_YOUR OBJECTIVE_:
Can you return, word for word, the stretch of the listing below from the line containing "The width and" through the line containing "I will 562,260.", both included?

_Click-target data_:
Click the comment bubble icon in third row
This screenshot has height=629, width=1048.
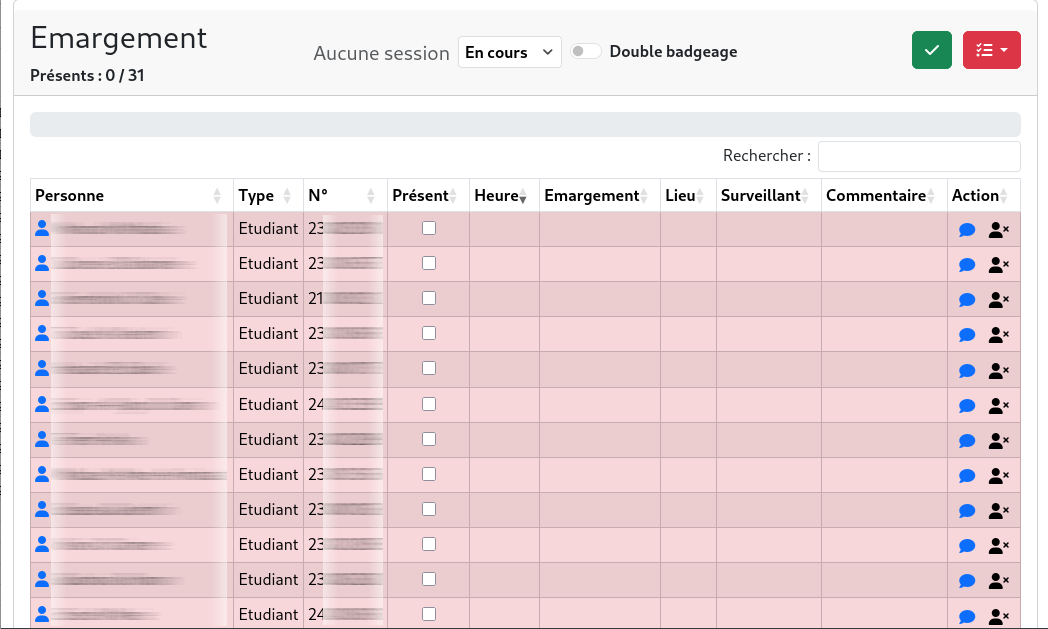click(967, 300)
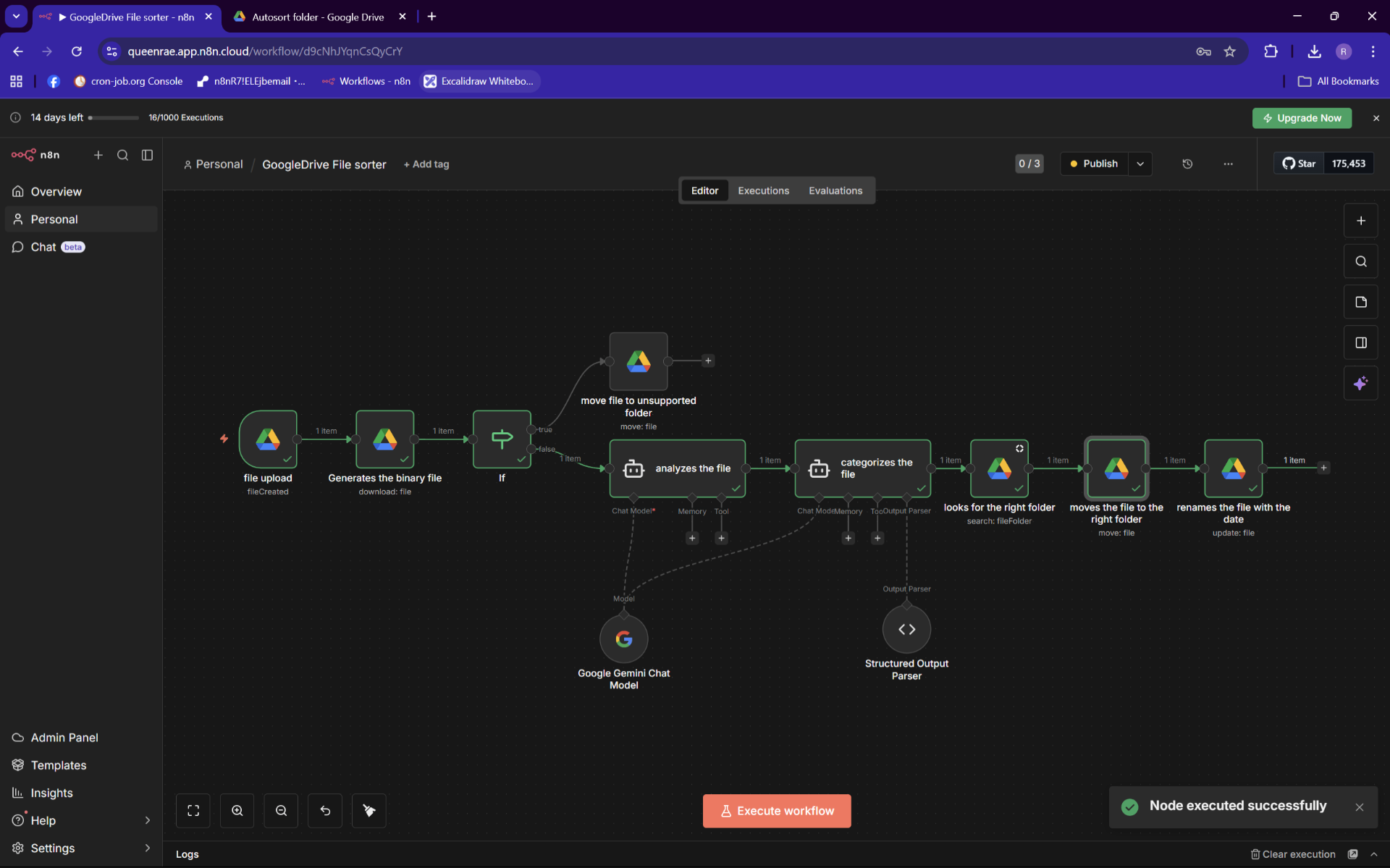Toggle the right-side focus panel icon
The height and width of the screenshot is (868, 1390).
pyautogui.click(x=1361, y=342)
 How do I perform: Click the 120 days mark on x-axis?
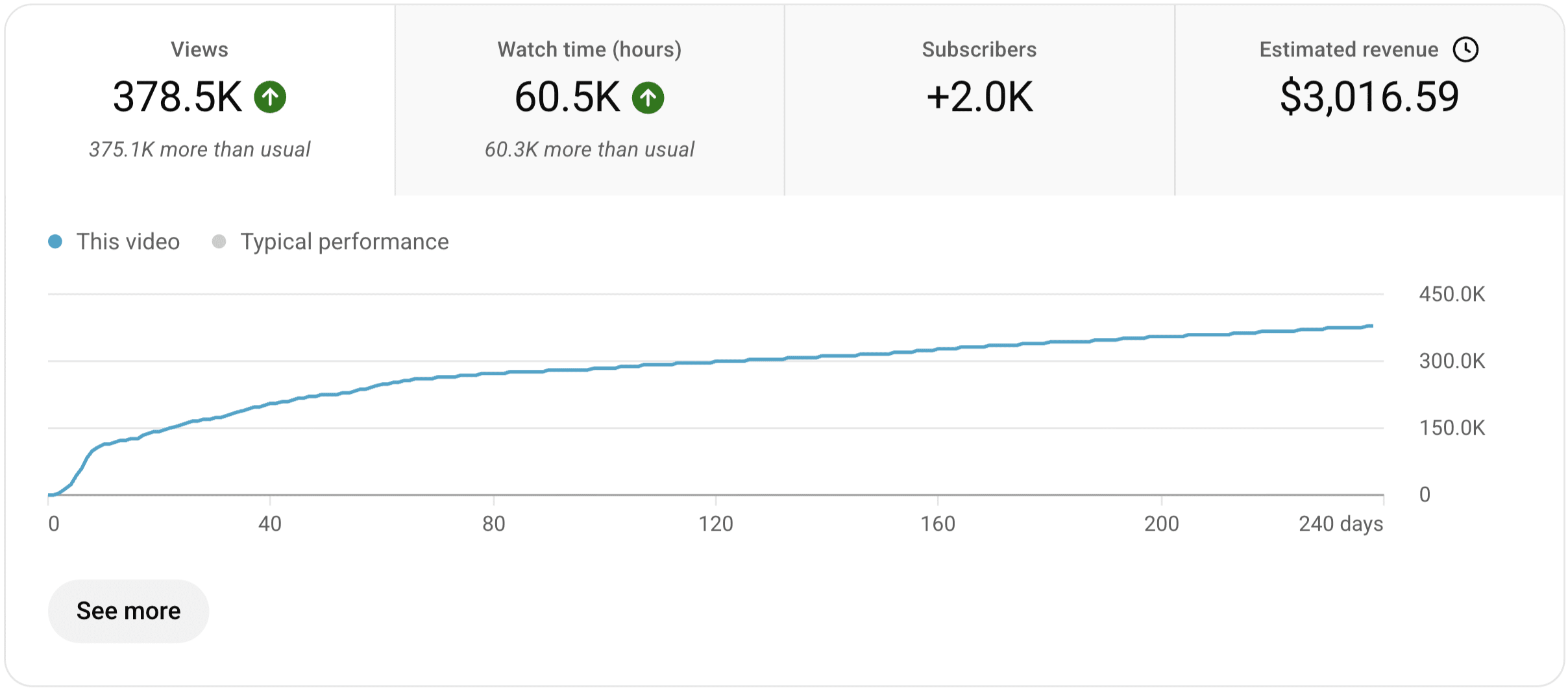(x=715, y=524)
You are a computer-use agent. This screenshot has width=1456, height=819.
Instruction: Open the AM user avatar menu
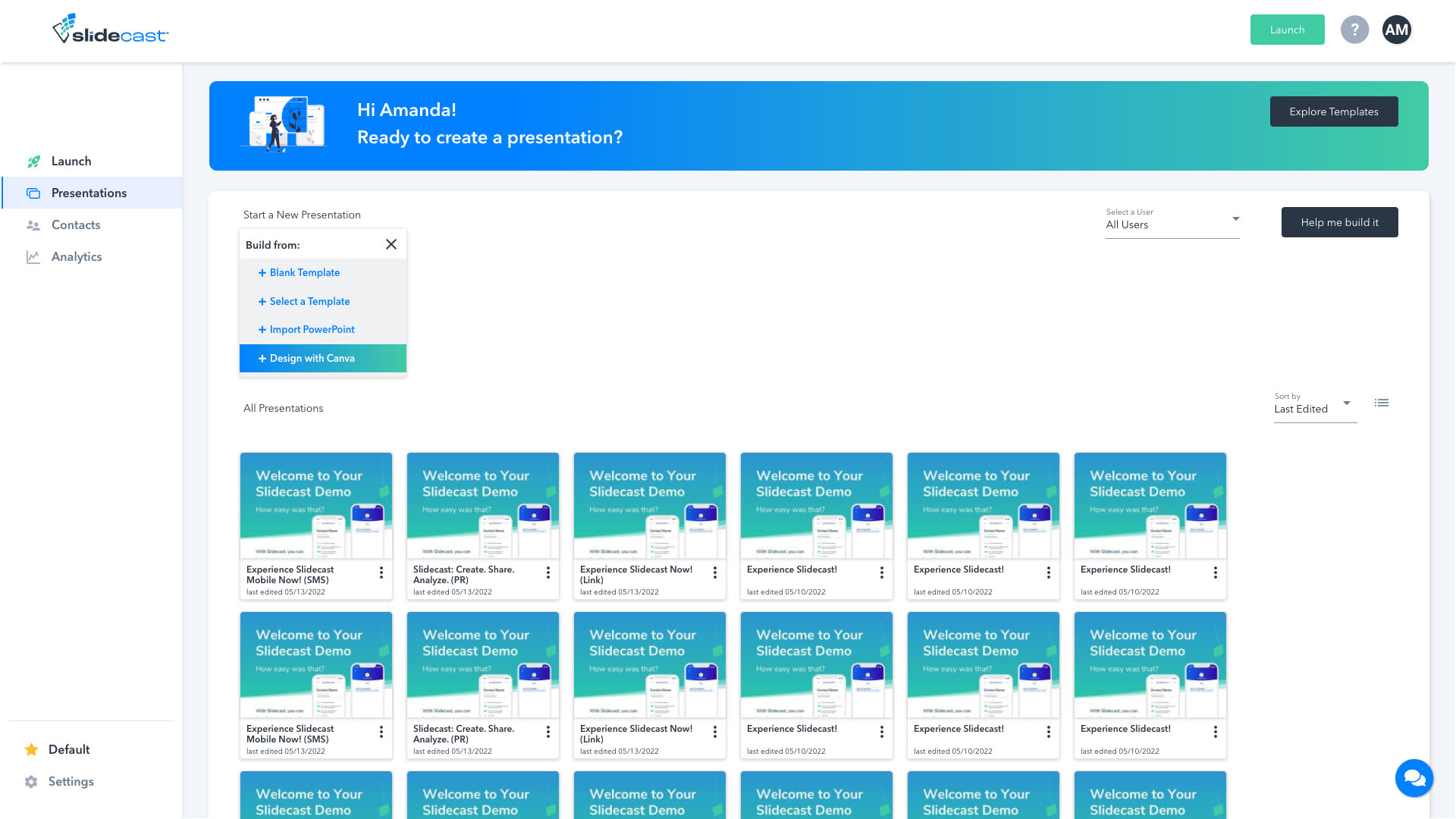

...

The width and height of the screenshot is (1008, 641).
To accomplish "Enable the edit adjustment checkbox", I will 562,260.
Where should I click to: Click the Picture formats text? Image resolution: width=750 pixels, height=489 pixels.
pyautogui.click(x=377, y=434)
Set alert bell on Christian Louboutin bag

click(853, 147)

...

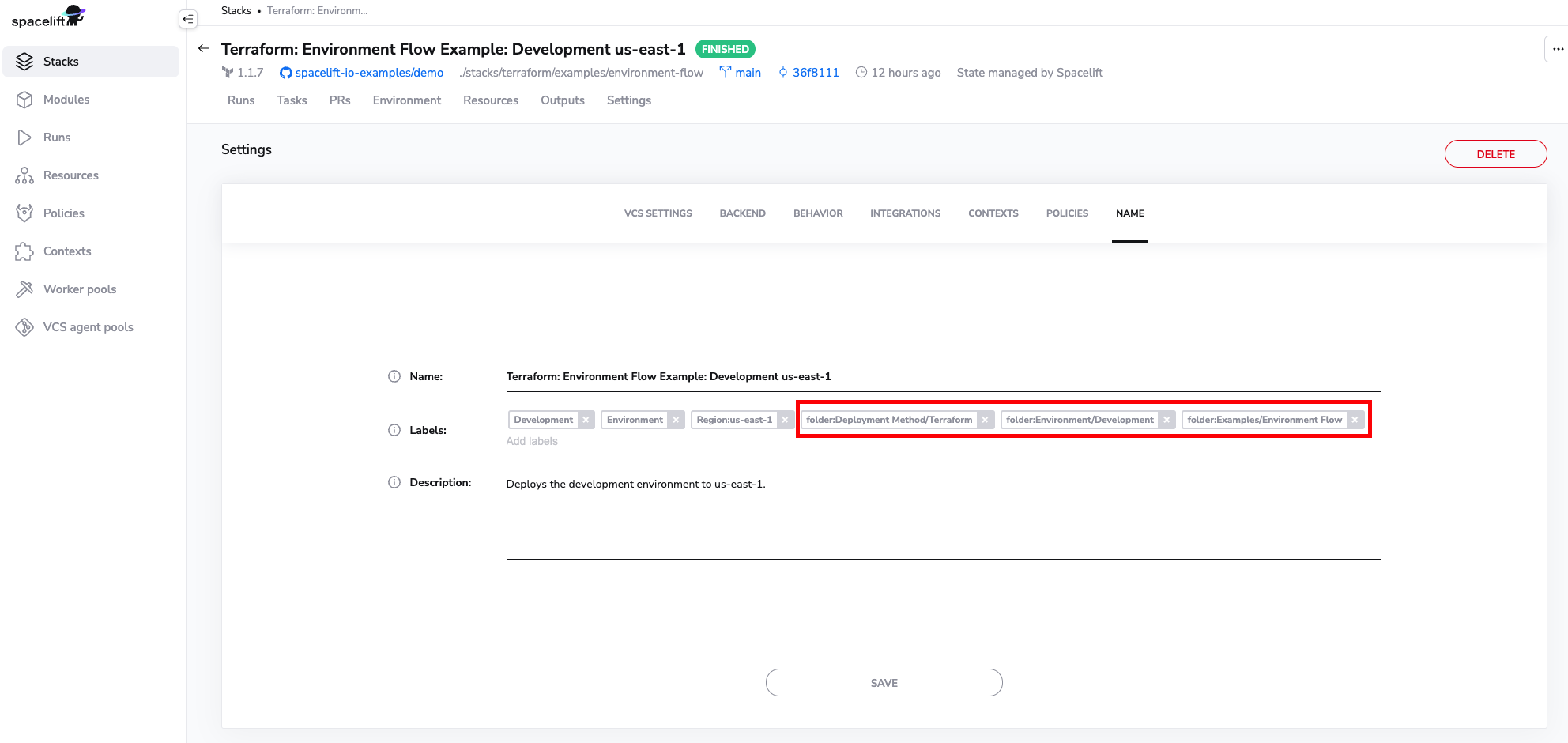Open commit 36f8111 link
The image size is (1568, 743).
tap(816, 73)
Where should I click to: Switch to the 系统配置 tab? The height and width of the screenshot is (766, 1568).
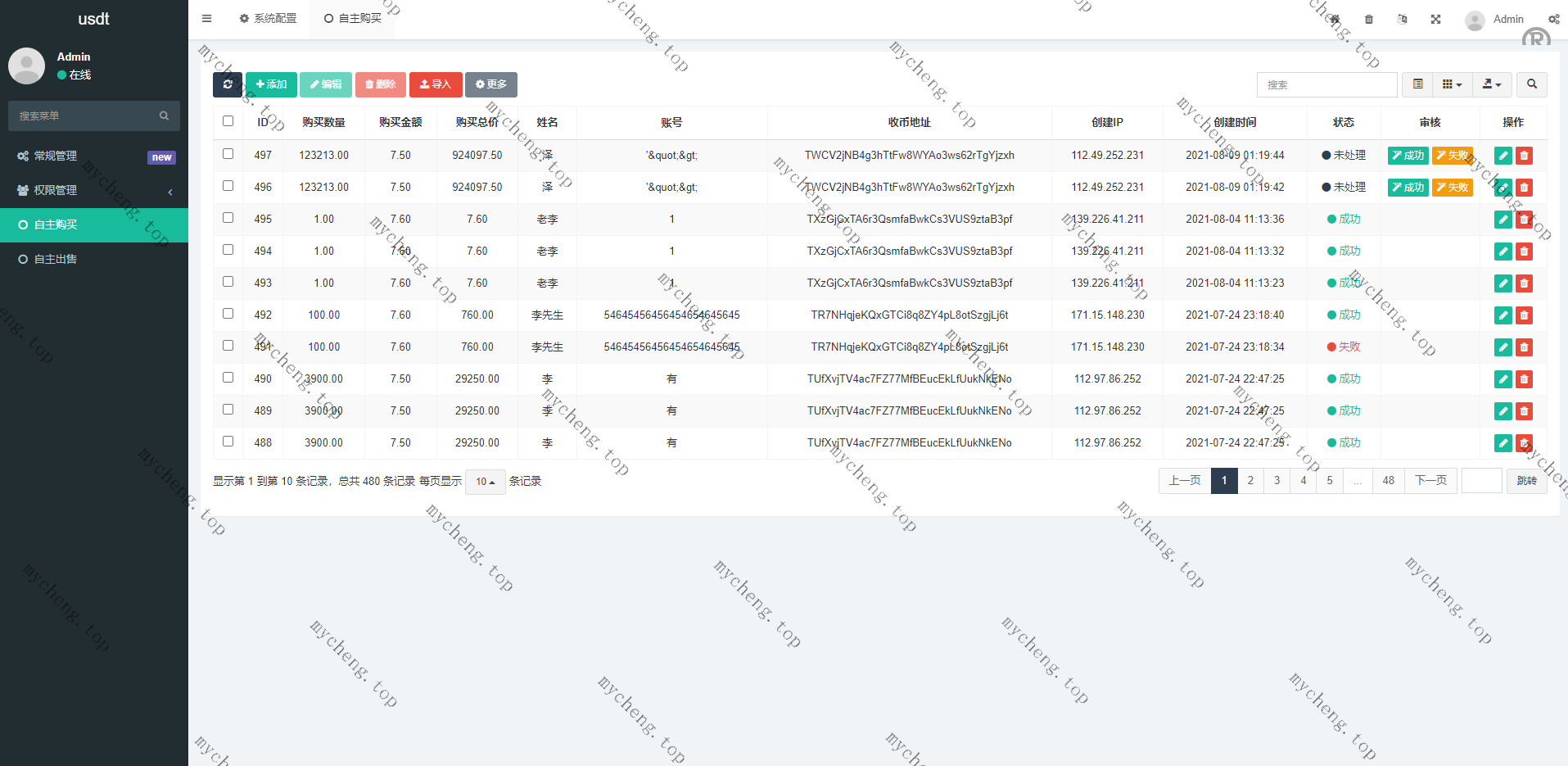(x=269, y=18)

_FINISHED EXERCISE_:
The width and height of the screenshot is (1008, 641).
To accomplish "Enable the edit adjustment checkbox", I will 562,260.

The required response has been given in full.